The man who discovered that washing hands saved lives was so ridiculed and I think met with hostility because doctors couldn't comprehend the idea that it was they would could spread diseases. This is decades before germ theory was invented

His name is Ignaz Semmelweis and the world was unjust to him. Doctors ridiculed and threatend him and he was labelled obsessive and doctors called it mere coincidence.
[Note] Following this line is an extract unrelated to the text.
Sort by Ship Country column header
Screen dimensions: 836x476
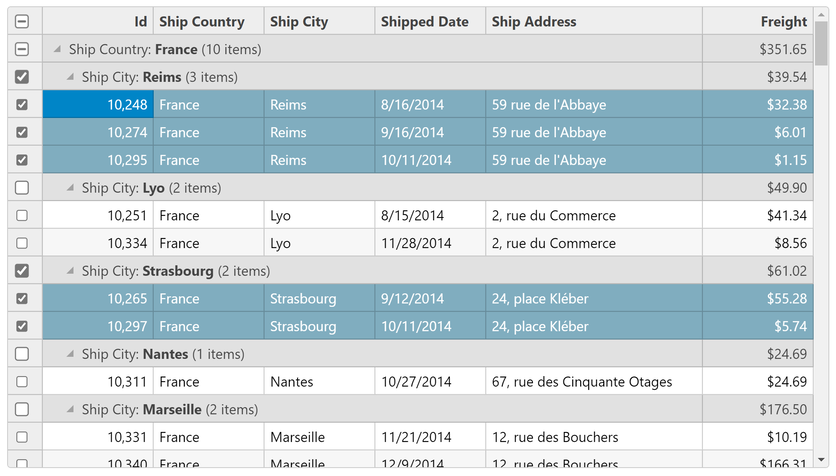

His career crumbled as he was forced out of vienna/his hospital and his mental health deteriorated as his warnings were ignored

in 1865 Semmelwise was commited to an asylum where he died just two weeks later at age 47

Only after pasteur developed germ theory and lester pioneered antisceptic surgery, semmelwise was finally vindicated.

This simple practise of handwashing is now considered the most basic medical standard worldwide saving countless millions of lives in the process.

(I had to write it by hand here basically transcribing this really amazing video that I watched about such a topic, I would highly suggest watching it)

https://www.youtube.com/watch?v=hBCOh1SYQYA (crazy people who were proven right)

Semmelwise's stories can brings chills to spine.

techblueberry a day ago | parent | prev [-]

Yeah, I want to be more supportive of free speech, but I don’t think anyone is doing a great job of representing how to do it in the social media age. FIRE does a terrible job of it with mostly platitudes with no nuance.

But one maybe counterintuitive reason I don’t like free speech absolutism in the social media era — one of the platitude’s of FIRE is like, “the answer to hate speech is more speech” and “I want to know who the racist are so I can avoid them.”

1. The answer to nothin in this firehouse of speech in modern society is “more speech”.

2. Part of the peace we used to have in society is I didn’t have to know about everyone’s political opinions. Loosely speaking maybe I thought small-town folk were close minded, but there weren’t tens of thousands of examples of it across feeds on the internet all day.